Dimagrire senza diminuire le calorie
Si può dimagrire senza diminuire le calorie? In base ai risultati preliminari di una ricerca sembrerebbe di si, in futuro forse si potrà perdere peso continuando a mangiare. Quest'interessante scoperta è stata fatta da un gruppo di ricercatori australiani di Melbourne che hanno condotto alcuni studi su un gruppo di topolini con dei chili di troppo, o meglio, in questo caso grammi. I dettagli della ricerca sono stati pubblicati sui Proceedings of the National Academy of Science (Aprile 2008).

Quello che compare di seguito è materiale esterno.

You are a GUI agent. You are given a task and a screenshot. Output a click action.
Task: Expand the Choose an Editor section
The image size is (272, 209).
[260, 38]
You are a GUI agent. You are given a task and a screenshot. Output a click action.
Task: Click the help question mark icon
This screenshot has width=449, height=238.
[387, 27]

Ian Campbell, coordinatore dello studio e direttore del Charity Weight Concern (Melbourne - Australia), spiega che grazie alla manipolazione delle cellule adipose (adipociti) nei topolini si è riusciti ad accelerare il metabolismo, in questo modo hanno iniziato a perdere peso anche se non sottoposti a nessuna dieta e pur continuando a mangiare come prima.

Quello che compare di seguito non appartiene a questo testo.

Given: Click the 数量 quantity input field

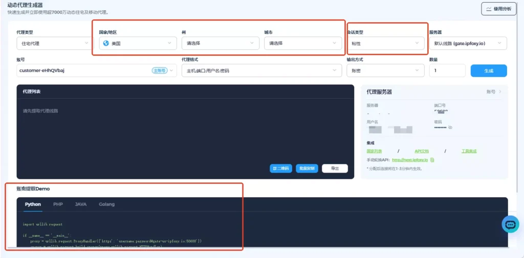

In seguito a diversi esperimenti si è notato che rimuovendo un particolare enzima identificato dalla sigla ACE (enzima di conversione dell'angiotensina), i topolini, pur continuando a mangiare le stesse quantità di cibo dei topolini dove l'enzima era ancora presente, bruciavano una quantità maggiore di calorie e iniziavano a dimagrire. Dall'esame finale si riscontro che i topolini modificati pesavano mediamente il 20 per cento in meno e avevano fino al 60 per cento in meno di massa grassa. Ian Campbell spiega inoltre che grazie al metabolismo più veloce i topolini modificati avevano minori probabilità di ammalarsi di diabete, questo perché erano in grado di metabolizzare gli zuccheri più rapidamente.

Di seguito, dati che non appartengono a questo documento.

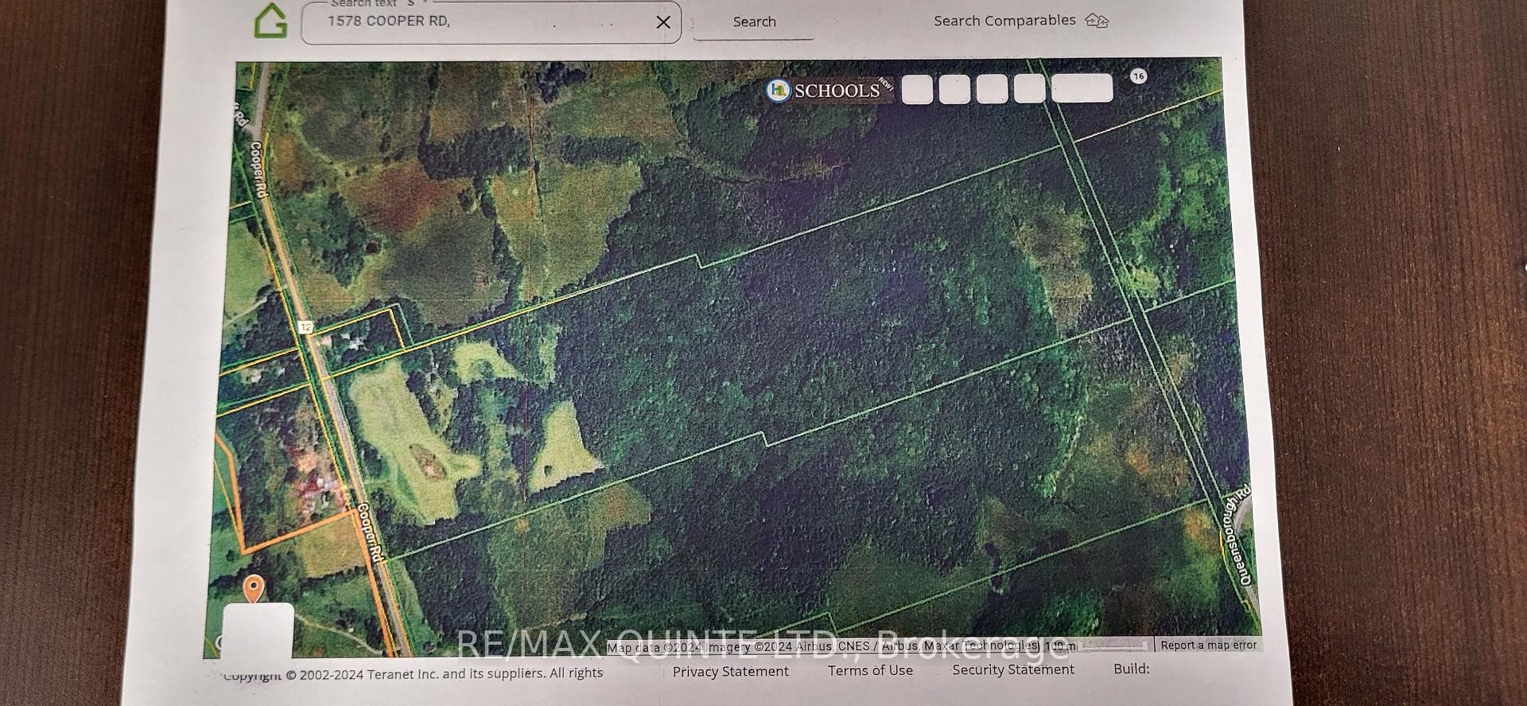Click the circled 16 map badge

[1138, 76]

In commercio esistono già dei farmaci che inibiscono l'azione dell'enzima di conversione dell'angiotensina (ACE), sono però leggermente diversi da quelli utilizzati nell'esperimento australiano e il loro compito è quello di combattere l'ipertensione.
Grazie ai risultati di questa ricerca in futuro si potranno forse avere delle nuove pillole per dimagrire, prima bisogna però capire se sull'uomo è possibile ottenere gli stessi risultati che si sono ottenuti nei topolini. Campbell spiega infine che, sebbene i farmaci che inibiscono l'azione di ACE siano già utilizzati sull'uomo, non si sa se in dosaggi più alti possono avere degli effetti collaterali anche gravi, avere un farmaco che fa perdere peso ma crea altri danni all'organismo non sarebbero di grande utilità.